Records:
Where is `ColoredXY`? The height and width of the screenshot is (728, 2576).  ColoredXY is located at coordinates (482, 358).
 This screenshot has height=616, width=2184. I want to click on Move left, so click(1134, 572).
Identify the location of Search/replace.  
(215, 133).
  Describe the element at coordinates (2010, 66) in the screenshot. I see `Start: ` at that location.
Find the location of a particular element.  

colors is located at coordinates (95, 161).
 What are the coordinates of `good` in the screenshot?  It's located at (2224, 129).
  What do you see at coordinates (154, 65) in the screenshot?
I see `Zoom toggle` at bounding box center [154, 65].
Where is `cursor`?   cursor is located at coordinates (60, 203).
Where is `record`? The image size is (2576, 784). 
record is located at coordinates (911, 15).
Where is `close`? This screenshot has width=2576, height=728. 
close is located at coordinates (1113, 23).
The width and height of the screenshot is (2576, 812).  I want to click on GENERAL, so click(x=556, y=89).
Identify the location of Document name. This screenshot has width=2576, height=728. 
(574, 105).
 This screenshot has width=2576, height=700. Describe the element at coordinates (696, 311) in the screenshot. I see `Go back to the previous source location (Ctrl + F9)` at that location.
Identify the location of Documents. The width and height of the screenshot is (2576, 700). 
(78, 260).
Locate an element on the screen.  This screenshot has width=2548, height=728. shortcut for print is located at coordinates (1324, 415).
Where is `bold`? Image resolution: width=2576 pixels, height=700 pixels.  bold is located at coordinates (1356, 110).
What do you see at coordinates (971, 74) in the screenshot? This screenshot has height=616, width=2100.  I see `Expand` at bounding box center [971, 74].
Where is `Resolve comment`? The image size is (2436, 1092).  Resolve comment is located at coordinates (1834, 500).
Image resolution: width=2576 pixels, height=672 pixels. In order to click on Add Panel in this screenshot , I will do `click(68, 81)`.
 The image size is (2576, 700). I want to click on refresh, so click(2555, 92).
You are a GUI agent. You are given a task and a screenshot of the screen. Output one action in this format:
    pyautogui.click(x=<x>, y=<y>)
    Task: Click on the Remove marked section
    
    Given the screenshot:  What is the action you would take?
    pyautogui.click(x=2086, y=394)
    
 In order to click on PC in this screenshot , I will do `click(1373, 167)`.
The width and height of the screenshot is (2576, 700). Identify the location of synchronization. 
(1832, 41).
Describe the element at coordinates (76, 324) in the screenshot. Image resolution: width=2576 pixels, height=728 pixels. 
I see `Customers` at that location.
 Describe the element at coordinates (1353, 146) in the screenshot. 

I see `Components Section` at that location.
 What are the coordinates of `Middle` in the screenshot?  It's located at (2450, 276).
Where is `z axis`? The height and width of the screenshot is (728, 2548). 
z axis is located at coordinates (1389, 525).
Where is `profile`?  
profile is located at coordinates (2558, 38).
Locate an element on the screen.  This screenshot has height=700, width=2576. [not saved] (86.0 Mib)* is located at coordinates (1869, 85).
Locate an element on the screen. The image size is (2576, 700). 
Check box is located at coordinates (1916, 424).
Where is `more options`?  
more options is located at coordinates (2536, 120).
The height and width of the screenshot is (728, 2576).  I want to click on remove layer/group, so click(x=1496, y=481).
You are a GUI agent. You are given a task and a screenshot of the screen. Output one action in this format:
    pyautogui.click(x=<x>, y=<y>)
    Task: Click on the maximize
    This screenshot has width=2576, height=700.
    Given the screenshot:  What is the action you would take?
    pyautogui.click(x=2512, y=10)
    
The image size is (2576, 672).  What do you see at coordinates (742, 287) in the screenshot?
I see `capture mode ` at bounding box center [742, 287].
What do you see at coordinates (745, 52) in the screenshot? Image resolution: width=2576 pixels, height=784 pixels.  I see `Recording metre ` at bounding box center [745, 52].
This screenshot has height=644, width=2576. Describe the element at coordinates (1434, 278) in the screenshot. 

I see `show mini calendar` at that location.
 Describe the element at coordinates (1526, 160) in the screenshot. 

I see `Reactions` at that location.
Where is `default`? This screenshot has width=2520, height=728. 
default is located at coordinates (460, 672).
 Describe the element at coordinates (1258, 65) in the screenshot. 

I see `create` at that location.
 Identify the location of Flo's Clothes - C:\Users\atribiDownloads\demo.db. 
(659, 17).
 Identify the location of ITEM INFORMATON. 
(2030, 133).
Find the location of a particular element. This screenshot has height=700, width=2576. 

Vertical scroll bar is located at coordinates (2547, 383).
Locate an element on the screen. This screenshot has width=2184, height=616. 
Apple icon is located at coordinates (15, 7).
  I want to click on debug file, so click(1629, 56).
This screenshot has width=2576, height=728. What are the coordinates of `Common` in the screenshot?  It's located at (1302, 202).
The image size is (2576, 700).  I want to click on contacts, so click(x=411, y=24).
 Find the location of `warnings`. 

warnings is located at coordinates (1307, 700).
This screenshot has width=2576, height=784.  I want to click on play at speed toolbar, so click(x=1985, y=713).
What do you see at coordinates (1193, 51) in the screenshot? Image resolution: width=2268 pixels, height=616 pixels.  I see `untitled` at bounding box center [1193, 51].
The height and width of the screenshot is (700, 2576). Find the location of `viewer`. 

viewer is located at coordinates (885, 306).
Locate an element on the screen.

Instructions to follow – Reproduce the entire listing above, substituting "Determine the position of" for every occurrence of "Identify the location of" and leaving everything else unchanged.

Answer –
Where is `ColoredXY`? The height and width of the screenshot is (728, 2576).  ColoredXY is located at coordinates (482, 358).
 This screenshot has height=616, width=2184. I want to click on Move left, so click(1134, 572).
Determine the position of Search/replace.  
(215, 133).
  Describe the element at coordinates (2010, 66) in the screenshot. I see `Start: ` at that location.
Find the location of a particular element.  

colors is located at coordinates (95, 161).
 What are the coordinates of `good` in the screenshot?  It's located at (2224, 129).
  What do you see at coordinates (154, 65) in the screenshot?
I see `Zoom toggle` at bounding box center [154, 65].
Where is `cursor`?   cursor is located at coordinates (60, 203).
Where is `record`? The image size is (2576, 784). 
record is located at coordinates (911, 15).
Where is `close`? This screenshot has width=2576, height=728. 
close is located at coordinates (1113, 23).
The width and height of the screenshot is (2576, 812).  I want to click on GENERAL, so click(x=556, y=89).
Determine the position of Document name. This screenshot has width=2576, height=728. 
(574, 105).
 This screenshot has width=2576, height=700. Describe the element at coordinates (696, 311) in the screenshot. I see `Go back to the previous source location (Ctrl + F9)` at that location.
Determine the position of Documents. The width and height of the screenshot is (2576, 700). 
(78, 260).
Locate an element on the screen.  This screenshot has width=2548, height=728. shortcut for print is located at coordinates (1324, 415).
Where is `bold`? Image resolution: width=2576 pixels, height=700 pixels.  bold is located at coordinates (1356, 110).
What do you see at coordinates (971, 74) in the screenshot? This screenshot has height=616, width=2100.  I see `Expand` at bounding box center [971, 74].
Where is `Resolve comment`? The image size is (2436, 1092).  Resolve comment is located at coordinates (1834, 500).
Image resolution: width=2576 pixels, height=672 pixels. In order to click on Add Panel in this screenshot , I will do `click(68, 81)`.
 The image size is (2576, 700). I want to click on refresh, so click(2555, 92).
You are a GUI agent. You are given a task and a screenshot of the screen. Output one action in this format:
    pyautogui.click(x=<x>, y=<y>)
    Task: Click on the Remove marked section
    
    Given the screenshot:  What is the action you would take?
    pyautogui.click(x=2086, y=394)
    
 In order to click on PC in this screenshot , I will do `click(1373, 167)`.
The width and height of the screenshot is (2576, 700). Determine the position of synchronization. 
(1832, 41).
Describe the element at coordinates (76, 324) in the screenshot. Image resolution: width=2576 pixels, height=728 pixels. 
I see `Customers` at that location.
 Describe the element at coordinates (1353, 146) in the screenshot. 

I see `Components Section` at that location.
 What are the coordinates of `Middle` in the screenshot?  It's located at (2450, 276).
Where is `z axis`? The height and width of the screenshot is (728, 2548). 
z axis is located at coordinates (1389, 525).
Where is `profile`?  
profile is located at coordinates (2558, 38).
Locate an element on the screen.  This screenshot has height=700, width=2576. [not saved] (86.0 Mib)* is located at coordinates (1869, 85).
Locate an element on the screen. The image size is (2576, 700). 
Check box is located at coordinates (1916, 424).
Where is `more options`?  
more options is located at coordinates (2536, 120).
The height and width of the screenshot is (728, 2576).  I want to click on remove layer/group, so click(x=1496, y=481).
You are a GUI agent. You are given a task and a screenshot of the screen. Output one action in this format:
    pyautogui.click(x=<x>, y=<y>)
    Task: Click on the maximize
    This screenshot has width=2576, height=700.
    Given the screenshot:  What is the action you would take?
    pyautogui.click(x=2512, y=10)
    
The image size is (2576, 672).  What do you see at coordinates (742, 287) in the screenshot?
I see `capture mode ` at bounding box center [742, 287].
What do you see at coordinates (745, 52) in the screenshot? Image resolution: width=2576 pixels, height=784 pixels.  I see `Recording metre ` at bounding box center [745, 52].
This screenshot has height=644, width=2576. Describe the element at coordinates (1434, 278) in the screenshot. 

I see `show mini calendar` at that location.
 Describe the element at coordinates (1526, 160) in the screenshot. 

I see `Reactions` at that location.
Where is `default`? This screenshot has width=2520, height=728. 
default is located at coordinates (460, 672).
 Describe the element at coordinates (1258, 65) in the screenshot. 

I see `create` at that location.
 Determine the position of Flo's Clothes - C:\Users\atribiDownloads\demo.db. 
(659, 17).
 Determine the position of ITEM INFORMATON. 
(2030, 133).
Find the location of a particular element. This screenshot has height=700, width=2576. 

Vertical scroll bar is located at coordinates (2547, 383).
Locate an element on the screen. This screenshot has width=2184, height=616. 
Apple icon is located at coordinates (15, 7).
  I want to click on debug file, so click(1629, 56).
This screenshot has width=2576, height=728. What are the coordinates of `Common` in the screenshot?  It's located at (1302, 202).
The image size is (2576, 700).  I want to click on contacts, so click(x=411, y=24).
 Find the location of `warnings`. 

warnings is located at coordinates (1307, 700).
This screenshot has width=2576, height=784.  I want to click on play at speed toolbar, so click(x=1985, y=713).
What do you see at coordinates (1193, 51) in the screenshot? Image resolution: width=2268 pixels, height=616 pixels.  I see `untitled` at bounding box center [1193, 51].
The height and width of the screenshot is (700, 2576). Find the location of `viewer`. 

viewer is located at coordinates (885, 306).
Locate an element on the screen.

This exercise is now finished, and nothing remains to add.